Escribir la crónica de la derrota de los Chinooks por seis a cuatro contra los Sharks fue una de las cosas más duras con las que había tenido que lidiar en su vida. Después de conversar y jugar a los dardos con los jugadores, se sentía como una traidora, pero tenía que cumplir con su trabajo.

Y Luc… Verlo encajar seis tantos había sido tan desagradable como verlo sentado en el banquillo. Mirando fijamente hacia delante, con el rostro inexpresivo… Se sintió mal por él. Y se sintió mal porque tenía que ser la que contase los detalles de lo ocurrido; pero, de nuevo, era su trabajo, y lo hizo.

Cuando llegó a casa, había un mensaje de Leonard Callaway en el contestador pidiéndole que se encontrasen a la mañana siguiente en su oficina del Times. Jane pensó que aquel mensaje no presagiaba nada bueno respecto a su trabajo como cronista deportiva.

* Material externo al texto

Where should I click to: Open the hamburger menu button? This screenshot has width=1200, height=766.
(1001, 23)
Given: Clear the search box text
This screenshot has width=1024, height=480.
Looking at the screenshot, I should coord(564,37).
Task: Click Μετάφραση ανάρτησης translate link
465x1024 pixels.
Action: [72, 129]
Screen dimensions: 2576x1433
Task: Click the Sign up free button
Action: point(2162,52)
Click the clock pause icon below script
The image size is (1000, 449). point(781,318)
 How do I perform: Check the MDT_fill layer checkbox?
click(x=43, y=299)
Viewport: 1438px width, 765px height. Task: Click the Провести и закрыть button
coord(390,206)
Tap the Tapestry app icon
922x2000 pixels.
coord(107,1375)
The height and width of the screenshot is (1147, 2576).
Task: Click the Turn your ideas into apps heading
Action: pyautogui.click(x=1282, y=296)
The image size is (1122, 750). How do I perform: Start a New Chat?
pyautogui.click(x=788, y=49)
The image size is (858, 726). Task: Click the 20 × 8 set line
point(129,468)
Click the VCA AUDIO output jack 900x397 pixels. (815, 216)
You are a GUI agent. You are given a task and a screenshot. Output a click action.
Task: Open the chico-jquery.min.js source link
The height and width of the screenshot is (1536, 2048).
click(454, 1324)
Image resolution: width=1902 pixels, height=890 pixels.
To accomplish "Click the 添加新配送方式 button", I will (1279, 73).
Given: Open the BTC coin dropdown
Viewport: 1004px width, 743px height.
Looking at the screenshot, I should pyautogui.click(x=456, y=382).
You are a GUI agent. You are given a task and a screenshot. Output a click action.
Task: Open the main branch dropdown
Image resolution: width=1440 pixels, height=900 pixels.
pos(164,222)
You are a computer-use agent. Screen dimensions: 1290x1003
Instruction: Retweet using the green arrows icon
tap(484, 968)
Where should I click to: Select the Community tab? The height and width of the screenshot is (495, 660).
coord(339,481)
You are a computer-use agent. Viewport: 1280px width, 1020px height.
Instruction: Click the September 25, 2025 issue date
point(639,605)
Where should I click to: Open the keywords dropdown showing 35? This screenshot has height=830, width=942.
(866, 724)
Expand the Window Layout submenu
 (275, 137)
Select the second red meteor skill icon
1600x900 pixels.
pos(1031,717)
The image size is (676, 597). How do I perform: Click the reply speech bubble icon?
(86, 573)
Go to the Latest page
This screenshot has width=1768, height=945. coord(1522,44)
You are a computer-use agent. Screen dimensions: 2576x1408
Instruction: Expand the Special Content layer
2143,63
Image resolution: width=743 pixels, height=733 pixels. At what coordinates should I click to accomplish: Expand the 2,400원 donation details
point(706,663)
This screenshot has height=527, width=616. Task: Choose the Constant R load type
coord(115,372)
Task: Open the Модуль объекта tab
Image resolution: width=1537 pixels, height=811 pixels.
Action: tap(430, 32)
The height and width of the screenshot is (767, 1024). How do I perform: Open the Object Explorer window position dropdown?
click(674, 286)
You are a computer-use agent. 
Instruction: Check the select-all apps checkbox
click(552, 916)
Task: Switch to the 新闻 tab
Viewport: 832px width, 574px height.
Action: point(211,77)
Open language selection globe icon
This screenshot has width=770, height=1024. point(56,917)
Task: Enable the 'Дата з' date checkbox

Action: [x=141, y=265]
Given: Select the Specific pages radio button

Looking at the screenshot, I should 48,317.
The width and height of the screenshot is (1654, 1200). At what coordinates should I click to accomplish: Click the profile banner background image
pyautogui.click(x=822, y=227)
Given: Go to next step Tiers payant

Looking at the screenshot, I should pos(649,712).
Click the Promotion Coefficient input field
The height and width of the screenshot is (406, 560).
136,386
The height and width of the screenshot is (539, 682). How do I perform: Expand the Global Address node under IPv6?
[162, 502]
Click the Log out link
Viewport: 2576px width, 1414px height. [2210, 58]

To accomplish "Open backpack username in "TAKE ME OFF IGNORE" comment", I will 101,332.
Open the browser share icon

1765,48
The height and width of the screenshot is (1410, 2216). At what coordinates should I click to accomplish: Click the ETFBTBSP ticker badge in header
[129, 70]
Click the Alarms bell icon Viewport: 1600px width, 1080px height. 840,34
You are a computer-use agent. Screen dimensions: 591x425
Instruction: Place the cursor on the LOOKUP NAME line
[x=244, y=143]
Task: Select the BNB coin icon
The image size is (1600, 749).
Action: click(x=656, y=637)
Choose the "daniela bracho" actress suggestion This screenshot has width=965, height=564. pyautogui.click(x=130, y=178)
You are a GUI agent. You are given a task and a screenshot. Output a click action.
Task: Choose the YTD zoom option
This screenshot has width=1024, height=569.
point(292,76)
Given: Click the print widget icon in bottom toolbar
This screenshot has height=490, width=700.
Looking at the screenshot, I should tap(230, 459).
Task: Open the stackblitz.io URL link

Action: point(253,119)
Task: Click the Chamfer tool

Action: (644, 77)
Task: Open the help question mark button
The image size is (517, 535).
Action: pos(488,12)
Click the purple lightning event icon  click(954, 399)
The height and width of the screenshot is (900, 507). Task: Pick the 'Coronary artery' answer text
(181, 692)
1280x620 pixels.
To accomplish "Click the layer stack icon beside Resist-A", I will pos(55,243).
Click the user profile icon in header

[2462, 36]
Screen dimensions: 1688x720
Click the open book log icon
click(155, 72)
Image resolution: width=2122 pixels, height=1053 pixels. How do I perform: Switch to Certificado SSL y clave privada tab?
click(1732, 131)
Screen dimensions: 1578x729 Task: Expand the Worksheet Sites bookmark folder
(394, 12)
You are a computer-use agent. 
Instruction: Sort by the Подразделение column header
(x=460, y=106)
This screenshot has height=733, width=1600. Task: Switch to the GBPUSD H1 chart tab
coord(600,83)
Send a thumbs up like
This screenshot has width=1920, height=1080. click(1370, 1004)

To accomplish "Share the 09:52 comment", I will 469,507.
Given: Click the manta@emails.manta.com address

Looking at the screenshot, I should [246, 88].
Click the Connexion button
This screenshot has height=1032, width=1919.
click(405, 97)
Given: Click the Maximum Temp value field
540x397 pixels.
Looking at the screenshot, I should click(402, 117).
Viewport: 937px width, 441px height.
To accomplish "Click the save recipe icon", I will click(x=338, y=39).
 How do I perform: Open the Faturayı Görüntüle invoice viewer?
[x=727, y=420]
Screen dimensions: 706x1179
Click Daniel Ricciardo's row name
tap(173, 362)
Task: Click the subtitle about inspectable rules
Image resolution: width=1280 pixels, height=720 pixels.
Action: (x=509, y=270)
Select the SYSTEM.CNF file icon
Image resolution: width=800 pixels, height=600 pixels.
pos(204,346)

Y estaba en lo cierto. La despidió.

– Hemos decidido que lo más conveniente es que no sigas cubriendo los partidos de los Chinooks. Jeff Noonan lo hará en lugar de Chris -dijo Leonard.

Estaban echándola y dándole su puesto al acosador andante.

– ¿Por qué? ¿Qué ha pasado?

– Será mejor que no entremos en eso.

Los Chinooks no habían jugado los mejores partidos de la temporada la última semana, por no hablar del espectacular bajón de Luc.

– Creen que soy gafe, ¿verdad?

– Creemos que es una posibilidad.

Adiós a su oportunidad de escribir un artículo importante. Adiós veinte por ciento de su nueva casa. Y todo porque algunos estúpidos jugadores de hockey pensaban que les daba mala suerte. Bueno, no podía decir que no se lo hubiesen advertido o que no se lo esperara, en cierta medida. Aun así, haber estado sobre aviso no hacía que resultase más fácil asimilarlo.

– ¿Cuáles son los jugadores que creen que les doy mala suerte? ¿ Martineau?

– No entremos en eso -insistió Leonard, pero no lo negó.

Su silencio la hirió más de lo que debería haberlo hecho. Luc no significaba nada para ella y, sin duda, ella no significaba nada para él. Menos que nada. Él siempre se había negado a que viajase con el equipo, en primer lugar, y Jane estaba segura de que era él quien estaba tras su despido. Esbozó una sonrisa a pesar de que lo que deseaba era gritar o patalear o acusar a su jefe de despido improcedente o sexismo o… o… cualquier otra cosa. Tal vez incluso tuviera caso. Pero «tal vez» no constituía una garantía lo bastante buena, y hacía tiempo que sabía que no había que ir quemando puentes. Aún le quedaba la columna «Soltera en la ciudad» en el Times.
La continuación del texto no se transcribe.